I agree that the heater element in fridge or water heater is also a common ground short, but those are often high-resistance and don't result in that much voltage in the trailer skin. Worth checking, though.

A plug-in outlet tester will help you do a quick check of major wiring circuits.
 
Heating elements of the fridge and water heater are both very good suspects. Plug into a ground fault receptacle. Does it trip it? This makes finding it easier. Start with unplugging the fridge cord on the backside of the fridge, flip off the water heater if you had it on. Process of elimination, just one item at a time.
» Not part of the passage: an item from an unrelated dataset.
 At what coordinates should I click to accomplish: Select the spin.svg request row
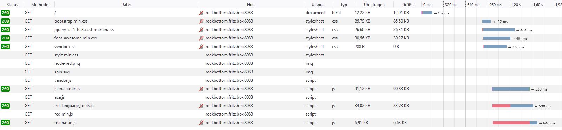pyautogui.click(x=281, y=72)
Make sure whatever you are checking is actually functioning at the time.

Charles
Turning off the circuit breaker will open the hot lead to the water heater but won't do anything to eliminate a ground fault if there's a neutral to ground short. You'll still trip a GFCI ibreaker even with the circuit breaker off.

The only sure way to eliminate something from contributing to a GFCI fault is to physically disconnect it from the incoming electric supply,both hot and neutral leads. This happens when you unplug the fridge, for the water heater youo have to physically disconnect both the hot and neutral lines where they connect to the water heater and see if the GFCI fault goes away.
 
Unplug the shore power cable and check the voltage from the Neutral to Ground at the shore power receptacle. You should get a 1 or 2 volt reading at most. I suspect a bad bonding connection in the house panel, maybe a bad neutral connection to the transformer. A good ground to the RV from the house should drain the stray voltage away and keep you safe.
 
The fact that you are seeing so many different suggestions is due to the multiple things that can all cause these same symptoms.